So, Claude Code source code has leaked, for real? 😳 Or is this a bad April Fool thing? Seems serious if true… how can they cope with this? Why did it leaked and how? It sounds like a disaster for the company.
Personally, I couldn’t care less what you write on your /ai page. The same way I couldn’t care less if you use em-dashed. Words are cheap, easy to write, and they mean less and less. But your history, all the baggage you carry with you, all you have written and said, that is harder to fake, building it is time-consuming, but destroying it takes a second. If you start posting AI slop, my trust in you is gone in an instant, and no matter how you’ll try to justify it, that trust will not come back.
I can understand Manuel’s disdain of anything related to AI, but I feel his stance is a little too much “binary”; all or nothing. There must be a middle ground, isn’t it?
9to5Mac’s article “Vibe coding could mark the end of the App Store review process as we know it”:
Summary
The rise of AI-powered “agentic coding” has overwhelmed Apple’s App Store review process, with developers reporting review times of 3+ days to a week instead of the traditional under-24-hour turnaround. The influx of fully AI-generated apps from new developers has created a bottleneck for human reviewers, making it unfair for established developers whose update submissions are delayed. To address this, the author suggests Apple could implement separate review queues for established developers or automate updates while maintaining human review only for new submissions, though it may ultimately become necessary to reduce or eliminate full human review.

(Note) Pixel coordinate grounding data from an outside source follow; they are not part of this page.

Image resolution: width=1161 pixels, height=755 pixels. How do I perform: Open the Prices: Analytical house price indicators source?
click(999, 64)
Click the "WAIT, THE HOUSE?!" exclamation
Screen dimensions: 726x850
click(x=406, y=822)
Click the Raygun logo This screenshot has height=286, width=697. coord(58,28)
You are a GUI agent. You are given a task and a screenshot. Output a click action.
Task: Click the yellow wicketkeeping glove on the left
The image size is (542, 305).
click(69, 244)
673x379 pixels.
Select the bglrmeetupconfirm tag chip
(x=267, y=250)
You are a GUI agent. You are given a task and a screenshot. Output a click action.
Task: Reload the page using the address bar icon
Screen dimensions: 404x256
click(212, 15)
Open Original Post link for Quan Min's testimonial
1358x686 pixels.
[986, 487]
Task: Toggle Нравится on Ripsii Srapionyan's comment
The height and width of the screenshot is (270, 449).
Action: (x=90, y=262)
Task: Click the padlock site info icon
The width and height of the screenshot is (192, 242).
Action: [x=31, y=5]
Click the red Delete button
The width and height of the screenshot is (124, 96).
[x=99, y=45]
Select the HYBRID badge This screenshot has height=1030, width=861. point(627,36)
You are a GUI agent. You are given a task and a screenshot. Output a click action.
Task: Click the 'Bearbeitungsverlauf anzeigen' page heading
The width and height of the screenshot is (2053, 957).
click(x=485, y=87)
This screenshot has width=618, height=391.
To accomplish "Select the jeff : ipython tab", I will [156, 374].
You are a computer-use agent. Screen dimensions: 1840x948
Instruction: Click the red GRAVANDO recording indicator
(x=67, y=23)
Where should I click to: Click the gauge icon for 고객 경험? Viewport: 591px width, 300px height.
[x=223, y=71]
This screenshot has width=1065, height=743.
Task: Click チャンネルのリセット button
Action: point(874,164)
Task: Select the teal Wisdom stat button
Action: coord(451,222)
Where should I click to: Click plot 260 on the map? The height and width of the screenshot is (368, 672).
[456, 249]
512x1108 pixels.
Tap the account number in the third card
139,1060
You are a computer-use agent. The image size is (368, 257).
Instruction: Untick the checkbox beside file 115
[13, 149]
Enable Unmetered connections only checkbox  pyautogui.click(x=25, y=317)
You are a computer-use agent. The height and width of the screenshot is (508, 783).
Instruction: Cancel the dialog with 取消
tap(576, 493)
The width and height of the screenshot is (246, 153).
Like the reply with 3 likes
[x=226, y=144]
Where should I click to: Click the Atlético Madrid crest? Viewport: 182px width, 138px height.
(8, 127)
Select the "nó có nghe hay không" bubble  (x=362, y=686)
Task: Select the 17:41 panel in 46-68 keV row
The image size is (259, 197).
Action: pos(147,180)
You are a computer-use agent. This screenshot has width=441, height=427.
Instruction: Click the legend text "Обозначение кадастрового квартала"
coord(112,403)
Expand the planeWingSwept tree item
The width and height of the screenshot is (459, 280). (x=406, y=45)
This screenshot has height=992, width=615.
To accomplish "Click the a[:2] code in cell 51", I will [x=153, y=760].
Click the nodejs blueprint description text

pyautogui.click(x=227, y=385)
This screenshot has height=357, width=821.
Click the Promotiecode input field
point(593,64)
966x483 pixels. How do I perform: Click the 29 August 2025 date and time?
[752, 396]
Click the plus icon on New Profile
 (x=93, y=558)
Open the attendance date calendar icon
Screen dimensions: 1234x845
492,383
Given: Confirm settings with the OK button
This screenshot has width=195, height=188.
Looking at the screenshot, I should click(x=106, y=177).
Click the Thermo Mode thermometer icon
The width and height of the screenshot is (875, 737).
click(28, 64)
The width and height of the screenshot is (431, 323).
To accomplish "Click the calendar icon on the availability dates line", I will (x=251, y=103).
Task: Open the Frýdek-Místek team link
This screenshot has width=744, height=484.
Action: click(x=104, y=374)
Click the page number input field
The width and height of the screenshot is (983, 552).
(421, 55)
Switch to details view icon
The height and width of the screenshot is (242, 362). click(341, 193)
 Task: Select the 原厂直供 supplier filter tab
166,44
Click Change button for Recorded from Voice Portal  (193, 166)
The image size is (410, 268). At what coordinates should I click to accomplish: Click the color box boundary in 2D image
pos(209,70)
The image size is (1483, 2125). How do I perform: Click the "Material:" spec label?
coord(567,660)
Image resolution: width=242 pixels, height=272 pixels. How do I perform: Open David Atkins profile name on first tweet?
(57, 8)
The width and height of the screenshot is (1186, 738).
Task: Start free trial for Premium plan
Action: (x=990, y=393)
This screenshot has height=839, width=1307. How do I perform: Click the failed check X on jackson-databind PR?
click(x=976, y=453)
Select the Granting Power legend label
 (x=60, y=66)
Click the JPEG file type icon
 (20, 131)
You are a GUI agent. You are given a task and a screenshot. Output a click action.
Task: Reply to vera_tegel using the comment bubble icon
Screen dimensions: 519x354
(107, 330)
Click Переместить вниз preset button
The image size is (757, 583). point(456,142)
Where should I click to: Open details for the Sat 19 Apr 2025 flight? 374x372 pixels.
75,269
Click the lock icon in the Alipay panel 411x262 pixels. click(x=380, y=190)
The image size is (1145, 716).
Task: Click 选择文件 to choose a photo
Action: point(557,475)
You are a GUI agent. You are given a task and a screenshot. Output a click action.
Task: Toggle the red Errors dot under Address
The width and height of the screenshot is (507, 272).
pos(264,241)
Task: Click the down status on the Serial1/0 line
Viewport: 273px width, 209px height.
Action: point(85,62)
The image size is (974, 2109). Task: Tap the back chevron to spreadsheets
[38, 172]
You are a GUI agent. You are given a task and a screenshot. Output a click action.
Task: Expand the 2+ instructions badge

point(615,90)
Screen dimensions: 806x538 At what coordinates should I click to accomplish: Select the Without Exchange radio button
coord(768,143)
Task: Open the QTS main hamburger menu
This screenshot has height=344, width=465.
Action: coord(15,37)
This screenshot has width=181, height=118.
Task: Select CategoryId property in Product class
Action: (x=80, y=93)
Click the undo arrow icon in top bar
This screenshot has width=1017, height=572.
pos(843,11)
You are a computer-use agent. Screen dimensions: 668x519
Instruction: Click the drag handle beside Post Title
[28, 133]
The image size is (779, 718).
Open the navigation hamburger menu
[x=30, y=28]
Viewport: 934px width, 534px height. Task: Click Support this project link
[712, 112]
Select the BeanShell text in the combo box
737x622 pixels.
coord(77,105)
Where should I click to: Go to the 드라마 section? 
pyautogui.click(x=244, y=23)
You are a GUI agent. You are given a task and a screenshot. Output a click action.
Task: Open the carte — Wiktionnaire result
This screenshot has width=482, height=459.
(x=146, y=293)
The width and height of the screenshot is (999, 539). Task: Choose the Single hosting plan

I don’t see the current review process at Apple as sustainable. I can imagine parts of the current workflow being automated (like finding instances of private API usage in application binaries). But, just for vibe coding, reviewing app submissions should be human-gated. An AI agent could even run the app in a simulator for testing.
I finally put together a video demonstration of my RSS Reader and Bookmark Manager. It’s a much longer video than originally anticipated, that is why it is being posted on my YouTube channel instead of Micro.blog. You’ll get to see both apps in action. I’m rather proud of thse apps, they are now essential for me.
It seems I cannot finish this bookmark manager as I always find something to tweak, add or improve. I hope to record the video tomorrow! 👨🏻💻
It fits the broader pattern of what Meta is becoming. AI slop in your feed, fake engagement bots, insecure messaging. The direction of travel is obvious. None of these things are surprises or mistakes. They are deliberate decisions made by a company that has decided the path forward is to extract as much attention and data as possible, and anything that gets in the way of that, including basic privacy protections, gets quietly deprecated because apparently not enough of you were using it.
And Meta is about to deprecate 20% of its workforce because of… too much spending on AI infrastructure that doesn’t move the revenue needle. What a wonderful American corporation.
Just as streaming services helped lower the cost of music, AI is reducing the price of software even more than the subscription model does. The downside is that AI is driving hardware prices up, and it’s uncertain whether we will ever see the return of the always-cheaper hardware trend.
Since my bookmark manager is almost complete, I plan to record a demo to share here. I like its integration with my other web apps, such as the Micro.blog front-end for posting linkposts and the feature that exports selected links and quotes to a markdown file, which will be included in an upcoming ephemeral scrapbook edition.
Don’t get distracted by the mountains of steaming shit that hacks are using these tools to spew. There are amazing things being built by these tools that never would have, or in some cases could have, been built before.
So far, with the help of Claude Code, I have built: a Micro.blog front end, a Scribbles page front end, a perfect RSS feed reader, a personal dashboard, and a bookmark manager. I’me super happy to have tools that really fit my workflows, my working style and my blogger journey. Without Claude Code, I would need to resort to existing but not-as-satisfying tools. Next, I want to build my own Micro.blog visual theme plugin. Plus, this morning, while Things 3 was open on my MacBook, I realized that I could build my very own personal task manager. The only limit is my imagination.
The more I think about it, the more willing I am to try it: build a Micro.blog theme using Claude AI. As much as I like my current theme, I want something closer to the usual “Numeric Citizen” branding.